Figlio di Thutmose III e della sposa reale minore, se non fosse morto prematuramente il figlio primogenito del padre, avuto dalla grande sposa reale, egli non sarebbe mai stato faraone e questo ebbe notevole importanza psicologica per il suo popolo che lo guardava in modo sospetto e misurava la sua credibilità con una certa prevenzione.
Nacque a Menphi dove risiedette a lungo ricoprendo l’incarico di sovraintendente all’importazione del legname per i cantieri navali di Peru-Nefer. Questo incarico, apparentemente umile, gli ha permesso di evitare la vita invidiosa e insidiosa alla corte del padre.
In questo periodo di libertà dagli obblighi di corte il ragazzo si diede alla pratica sportiva anche agonistica divenendo un atleta molto apprezzato e anche protagonista di performance atletiche di successo.
questa fama di atleta fu molto utile alla sua carriera di faraone perchè prima di diventarlo era già apprezzato come sportivo ma soprattutto il popolo apprezzerà le sue doti applicate alla guerra.

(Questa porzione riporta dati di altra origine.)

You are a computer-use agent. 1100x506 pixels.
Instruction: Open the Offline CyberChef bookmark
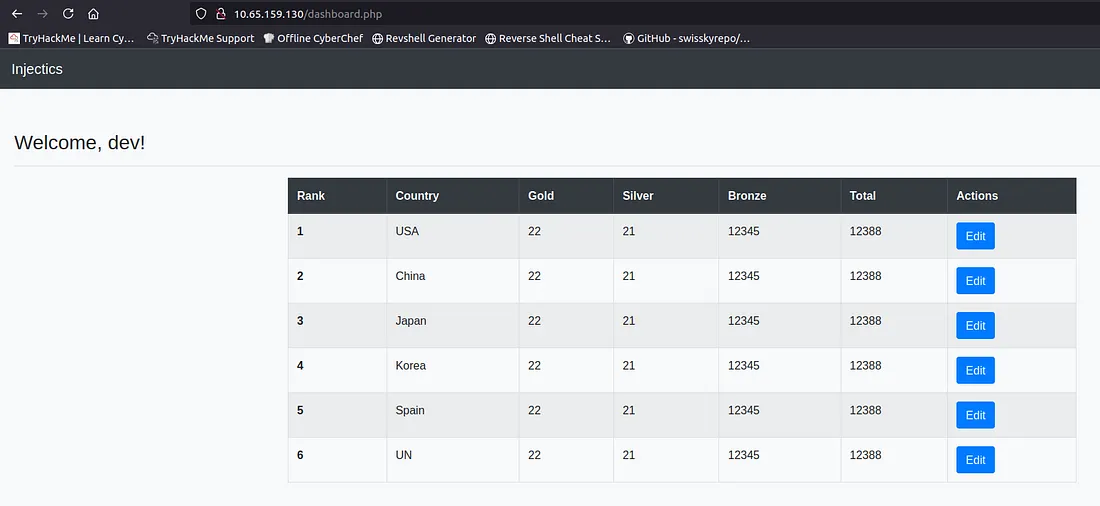click(x=313, y=38)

Del resto la deriva imperialista e dittatoriale dei faraoni si conferma con l’avvento di costui che aggiunge al suo nome l’appellativo “Horo d’oro”. Ciò non è uno scioglilingua e neppure un ritornello di una canzonetta da spiaggia ma significa “sottomettere i popoli con la forza”, evidentemente nella storia dell’uomo questa pratica filosofica ha carattere pandemico.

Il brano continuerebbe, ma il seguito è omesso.